Right across the path from Brunkow’s Cheese, a young woman in a bright yellow shirt and earrings stood in front of loaves of bread, cookies and paczki. Reney Kulach was manning the Delightful Pastries stall for the first time. She’d been working in the bakery for about a month.

“I help out with packing and putting things in a basket and stuff like that,” she said. “To tell you the truth, it’s pretty fun. People are very nice, and everybody’s really cheerful and everything, even though I don’t know the prices, all of them. They’re like, ‘No, take your time, it’s OK.’ ” She brought a price list over to show me. “I don’t want to make a mistake.”

Seeding Orchard was next, with cartons of bright red strawberries and raspberries from South Haven, Mich., for sale. Raspberry season was just starting, explained salesman Matthew Olsen.

Children are always grabbing handfuls of berries off the tables, but one time at the Wicker Park market, an older woman tried to take off with five melon ballers.

“It was during melon season,” said Olsen, who also runs nonprofit organization Warrior Arts Studio. “She took, like, all of them, and then one of our guys called her out. It was like, ‘Uh, did you just take those?’ She’s like, ‘No,’ but she had like five in her purse.”

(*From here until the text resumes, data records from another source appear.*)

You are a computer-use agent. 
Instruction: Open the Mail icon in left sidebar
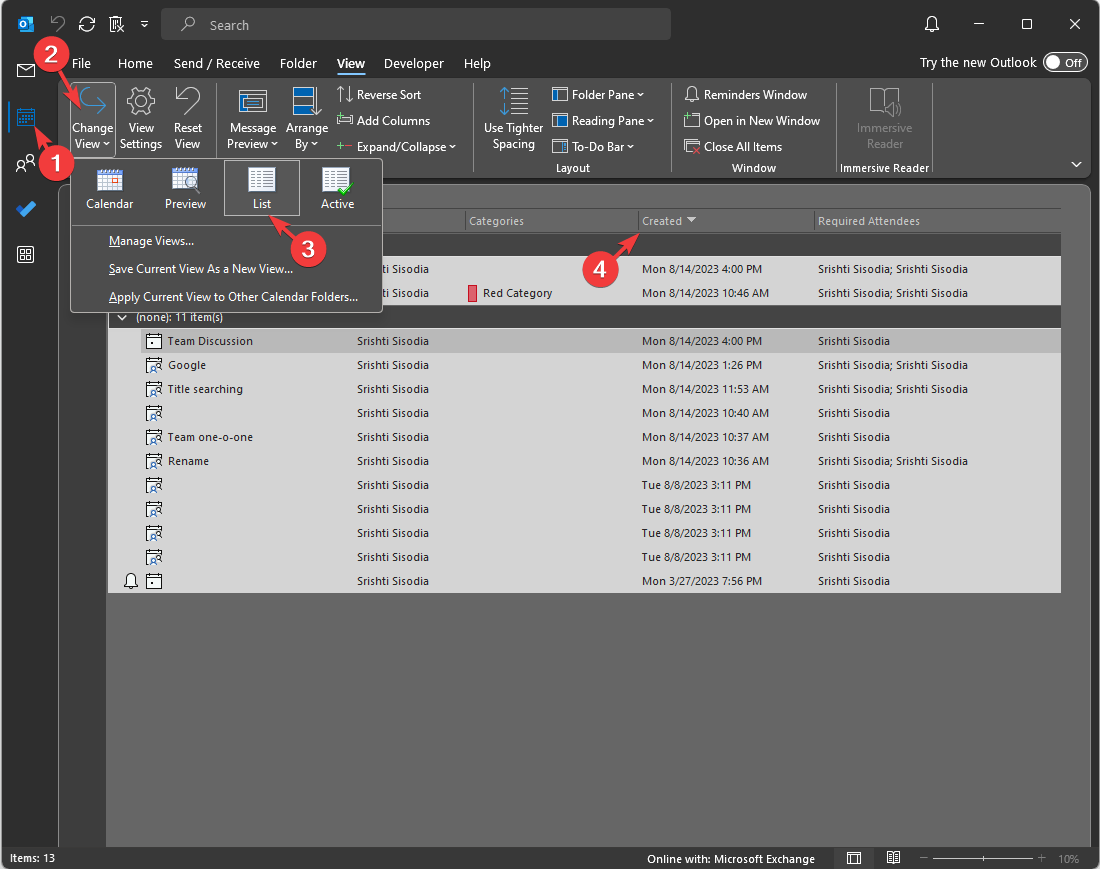coord(26,70)
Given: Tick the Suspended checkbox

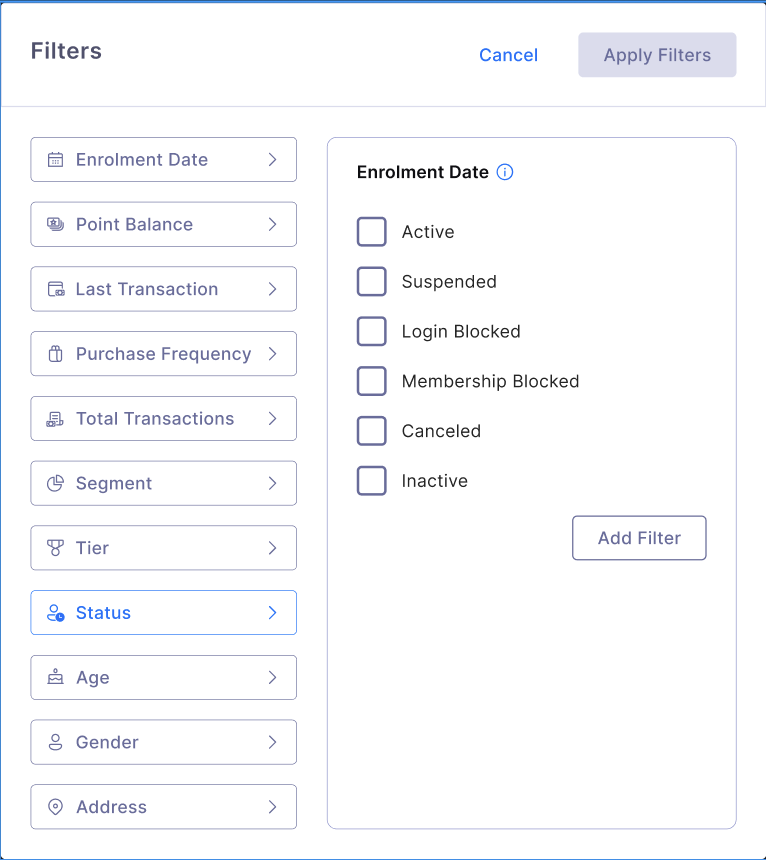Looking at the screenshot, I should coord(372,282).
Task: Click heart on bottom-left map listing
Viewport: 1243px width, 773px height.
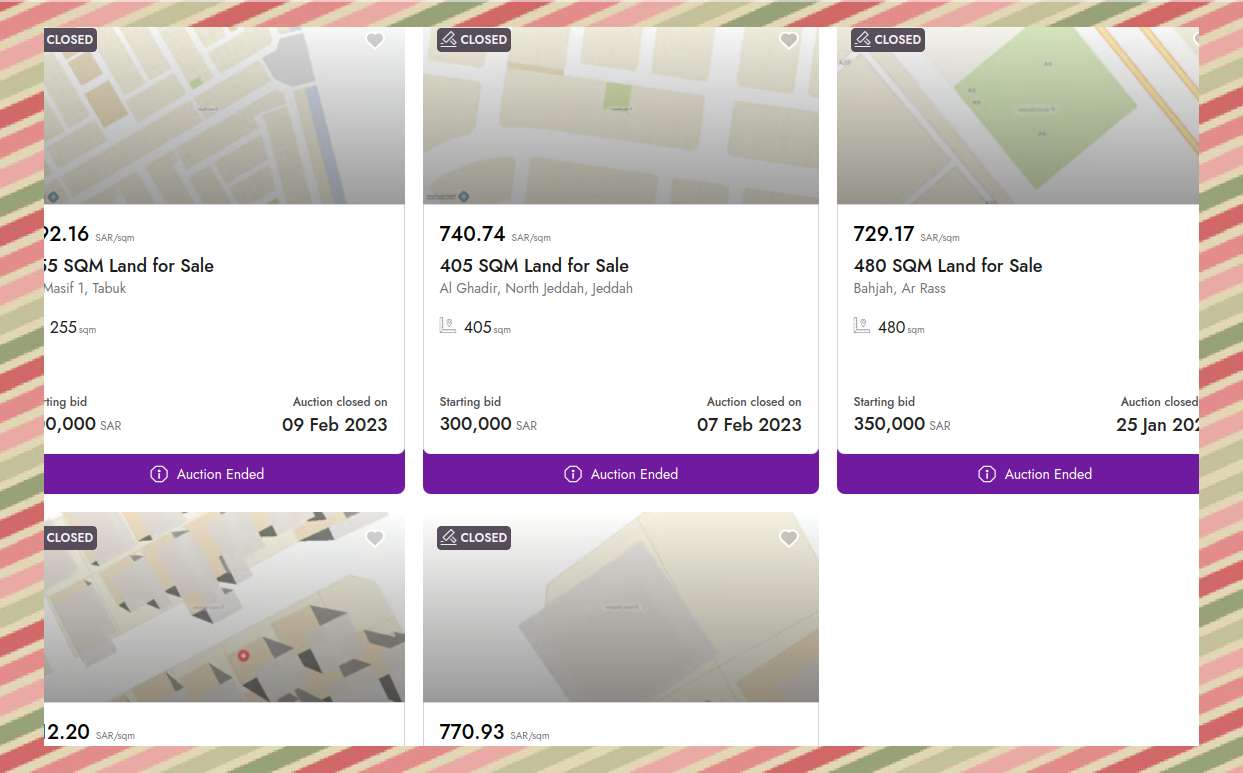Action: pos(374,538)

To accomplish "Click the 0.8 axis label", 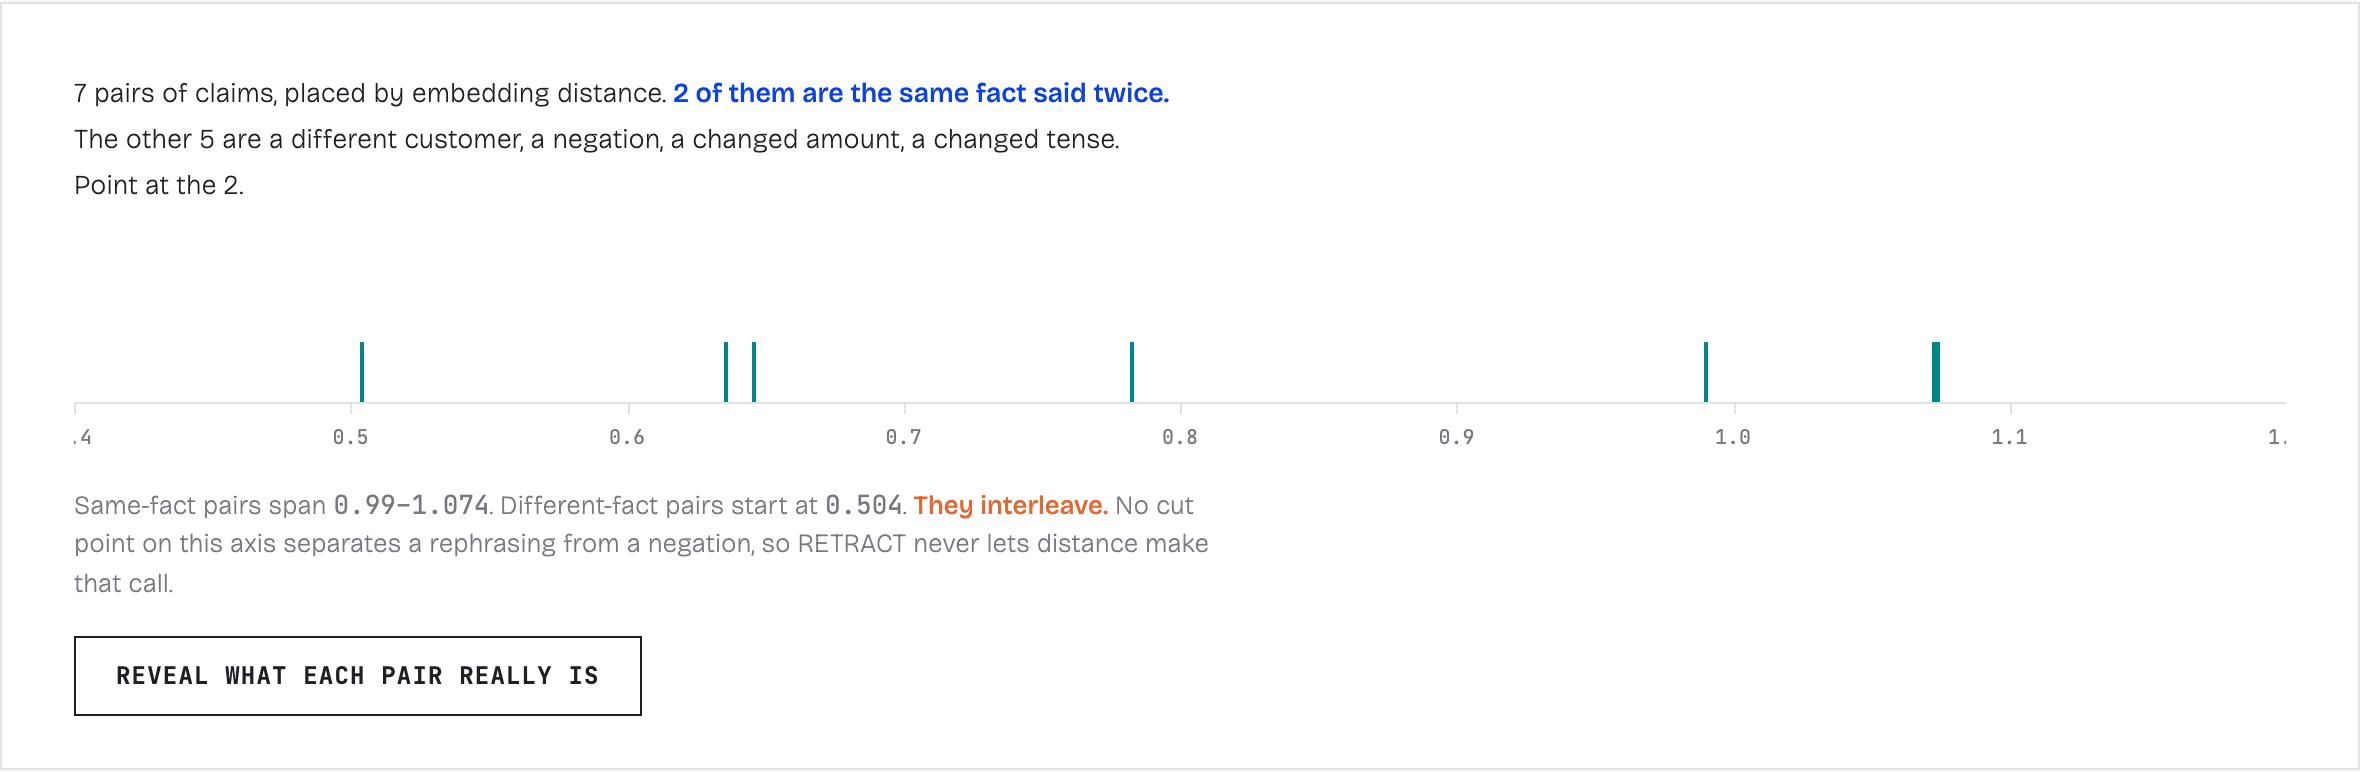I will (x=1180, y=437).
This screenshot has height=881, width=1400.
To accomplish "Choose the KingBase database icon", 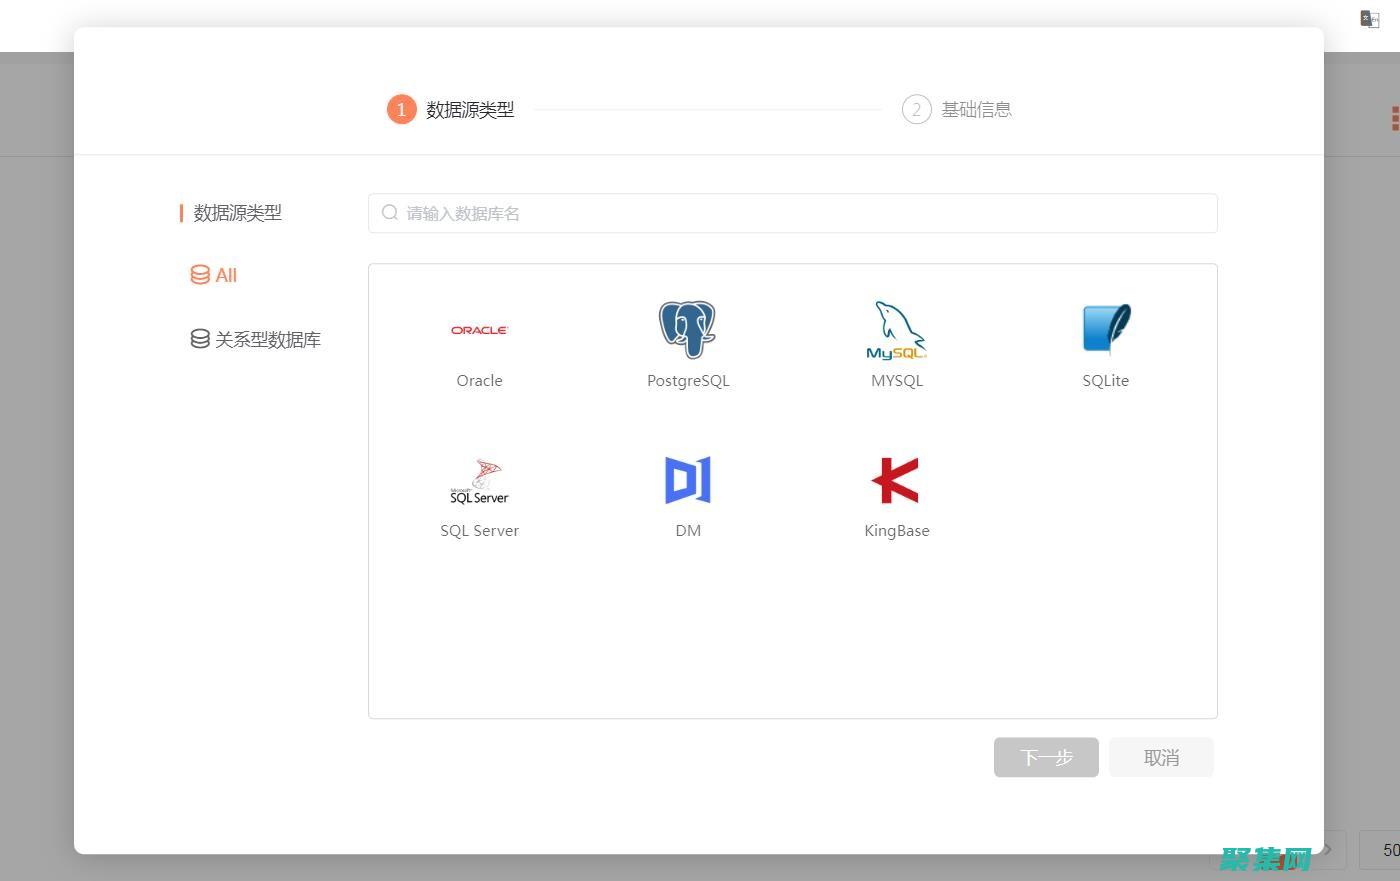I will tap(896, 480).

We also spoke with and photographed flower vendors such as Heidi Ong and her family’s Garden Offerings and Illinois Specialty Cut Flowers; Flip Crêpes‘s Mark Talleus, a Frenchman who makes both sweet and savory crepes; and Mark Aiken of Wisconsin’s Nordic Creamery, who last week helped Rick Bayless buy butter without realizing it: “I had no idea who he was.”

Our last stop was at a central location right across the path from the vendors’ stalls, and an important stop for many of the market-goers: the Link tent. Corey Chapman of Woodlawn’s Experimental Station explained to me how Link — Illinois’s version of a food-stamp program — works at farmers’ markets: “The problem happened before everything switched over from paper to Link.” At farmers markets, he said, there were high redemption rates for actual Link users, “but when people started using Link cards and using electronic technology that became a barrier between the farmers and customer. A lot of farmers can’t afford to have a wireless machine. Machines can cost any where between 500 and 1,000 bucks, and farmers just don’t have that type of money to shell out.”

So the city of Chicago partnered with the Experimental Station to work at five of the city markets to bring Link to the markets, and this year, Chapman said, it expanded to 10 markets.

“We’re here trying to provide that service to all the customers who really want to have access to fresh food that really need it,” he said.

For those paying with their Link cards, the Wicker Park market uses a “chit system,” Chapman said. The farmers have little piece of paper with their name on it. Customers go to their tent and tell them, for example, that they want $10 worth of produce.

“The farmer writes down $10 on the paper; they bring it to me, I ring it up,” Chapman explained. “I give them the receipt; they go get their food.” That day, he’d had to call in his orders. “Normally I have a machine, but my machine is out for service today. It happens a lot.”

Stop by the Wicker Park and Bucktown Farmers Market, every Sunday through October 30 from 8 a.m. to 2 p.m.